わたくしが20年以上前に某誌に書いた記事の一部を、某大手企業の子会社の教材会社みたいなところの人が、同社の製品に使いたい、と言ってきた。

それは、「テキストの多義性〜多義性のない(orそれを認めない)村社会ではコミュニケーションが不要」といった趣旨の文だったと思うが、20年前と比べると、今、会社などで末端現場で仕事をしている人たちは、まったく新しい世代だ(当時はまだみんな子ども)。

当時は、私の文なんて、誰も真剣に受け止めなかった。旧世代たちは。

このブログ(とその前身のエッセイ集)で追究している「他者不在」という核的概念と、そのもっとも凶悪な現れが「宗教」と「貨幣」であること、他者不在の生き方(“開発”など)は一見効率的だけど、やがて巨大なネガティブ(“他者からの復讐”)に襲撃されるからトータルのソーシャルコストが大きな…そして悲惨な…負であること、

これらの視点は、さまざまなメディアも含む広義の一般教育で取り上げられるようにならないと、全然、浸透普及して行かない。

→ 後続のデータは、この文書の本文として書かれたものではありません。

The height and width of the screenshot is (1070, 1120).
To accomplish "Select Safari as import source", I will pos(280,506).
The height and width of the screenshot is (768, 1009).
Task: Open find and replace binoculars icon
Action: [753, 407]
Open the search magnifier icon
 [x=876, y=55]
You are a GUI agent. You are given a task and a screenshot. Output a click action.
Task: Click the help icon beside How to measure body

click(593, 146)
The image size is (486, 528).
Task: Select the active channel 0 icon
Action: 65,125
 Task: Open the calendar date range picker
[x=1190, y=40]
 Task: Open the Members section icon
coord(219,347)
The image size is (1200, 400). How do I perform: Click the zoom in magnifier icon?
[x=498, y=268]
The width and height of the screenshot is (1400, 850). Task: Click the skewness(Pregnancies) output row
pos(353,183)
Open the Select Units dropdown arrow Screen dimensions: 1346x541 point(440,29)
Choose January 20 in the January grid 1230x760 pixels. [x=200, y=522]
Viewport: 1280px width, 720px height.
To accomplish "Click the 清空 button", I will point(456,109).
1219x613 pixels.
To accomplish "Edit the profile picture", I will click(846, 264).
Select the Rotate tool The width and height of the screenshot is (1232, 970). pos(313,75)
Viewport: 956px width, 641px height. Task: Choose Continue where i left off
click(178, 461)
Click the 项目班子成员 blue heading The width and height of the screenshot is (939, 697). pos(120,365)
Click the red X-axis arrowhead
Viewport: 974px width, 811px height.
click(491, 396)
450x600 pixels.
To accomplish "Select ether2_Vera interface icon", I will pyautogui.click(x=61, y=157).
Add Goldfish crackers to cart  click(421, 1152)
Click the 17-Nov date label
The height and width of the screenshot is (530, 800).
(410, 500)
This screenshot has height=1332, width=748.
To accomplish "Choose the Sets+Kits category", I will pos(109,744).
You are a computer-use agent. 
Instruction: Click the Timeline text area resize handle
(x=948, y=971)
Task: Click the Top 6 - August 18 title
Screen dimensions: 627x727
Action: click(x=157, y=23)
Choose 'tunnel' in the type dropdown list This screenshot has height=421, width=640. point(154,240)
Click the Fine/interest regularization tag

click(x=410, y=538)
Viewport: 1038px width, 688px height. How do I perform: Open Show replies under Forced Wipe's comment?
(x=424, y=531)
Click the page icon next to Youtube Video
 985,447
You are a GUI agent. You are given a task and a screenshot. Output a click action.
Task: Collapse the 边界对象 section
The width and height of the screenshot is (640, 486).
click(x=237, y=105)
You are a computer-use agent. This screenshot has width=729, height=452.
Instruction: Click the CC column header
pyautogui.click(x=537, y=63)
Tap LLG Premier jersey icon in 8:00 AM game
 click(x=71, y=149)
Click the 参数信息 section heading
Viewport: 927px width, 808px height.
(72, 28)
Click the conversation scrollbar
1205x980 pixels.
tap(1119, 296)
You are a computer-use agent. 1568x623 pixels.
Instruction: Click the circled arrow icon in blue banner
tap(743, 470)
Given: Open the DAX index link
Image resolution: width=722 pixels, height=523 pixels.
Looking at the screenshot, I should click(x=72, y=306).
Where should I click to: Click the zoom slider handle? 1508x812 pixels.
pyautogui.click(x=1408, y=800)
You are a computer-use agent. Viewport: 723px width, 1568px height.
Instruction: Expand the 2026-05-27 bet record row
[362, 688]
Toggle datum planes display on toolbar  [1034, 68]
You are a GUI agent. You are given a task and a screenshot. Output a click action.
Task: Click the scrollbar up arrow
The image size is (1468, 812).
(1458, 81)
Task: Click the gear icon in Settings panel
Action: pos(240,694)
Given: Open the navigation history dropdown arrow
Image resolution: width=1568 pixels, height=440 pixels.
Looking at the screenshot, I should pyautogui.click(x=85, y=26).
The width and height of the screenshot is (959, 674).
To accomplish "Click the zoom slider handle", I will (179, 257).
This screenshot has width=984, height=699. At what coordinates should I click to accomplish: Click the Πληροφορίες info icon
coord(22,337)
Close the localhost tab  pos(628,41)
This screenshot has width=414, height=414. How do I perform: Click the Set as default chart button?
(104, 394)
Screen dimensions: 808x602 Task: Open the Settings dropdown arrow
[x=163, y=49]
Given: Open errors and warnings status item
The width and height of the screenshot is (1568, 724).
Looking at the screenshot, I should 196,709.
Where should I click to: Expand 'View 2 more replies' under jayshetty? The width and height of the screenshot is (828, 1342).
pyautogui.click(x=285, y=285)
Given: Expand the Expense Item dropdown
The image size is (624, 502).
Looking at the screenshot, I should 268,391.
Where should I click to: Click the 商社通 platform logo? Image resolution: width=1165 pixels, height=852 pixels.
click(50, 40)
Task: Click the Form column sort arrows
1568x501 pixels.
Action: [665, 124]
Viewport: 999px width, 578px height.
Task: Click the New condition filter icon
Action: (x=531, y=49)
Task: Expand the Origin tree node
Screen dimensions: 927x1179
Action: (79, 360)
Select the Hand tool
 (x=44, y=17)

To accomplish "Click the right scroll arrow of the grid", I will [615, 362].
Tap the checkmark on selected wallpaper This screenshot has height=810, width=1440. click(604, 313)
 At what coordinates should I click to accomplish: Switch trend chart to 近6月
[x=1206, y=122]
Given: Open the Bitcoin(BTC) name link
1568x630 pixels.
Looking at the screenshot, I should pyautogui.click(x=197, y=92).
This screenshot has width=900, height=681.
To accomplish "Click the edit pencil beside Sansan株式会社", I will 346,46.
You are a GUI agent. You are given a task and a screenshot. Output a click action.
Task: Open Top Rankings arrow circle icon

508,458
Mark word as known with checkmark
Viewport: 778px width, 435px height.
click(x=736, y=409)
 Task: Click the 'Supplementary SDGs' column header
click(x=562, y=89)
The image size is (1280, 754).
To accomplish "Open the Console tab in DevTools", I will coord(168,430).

新しい世代が持つ新しい意識は、社会の変化が強いた“進化”だろう。テキストの多義性を重要な概念として取り上げる、とかも。「人間の多様性」に対し、もはや、知らんふりはできない、前向きに認めざるをえない、今日の社会。

今、一義性を貫こうとすると、殺しを伴う暴力しか手段がないし、その手段は最終的に有効ではない。

「他者」という概念が分かってくるのも、あと一歩二歩という感じではないか。世代の更新に伴う遅々たる進化に、期待しましょう。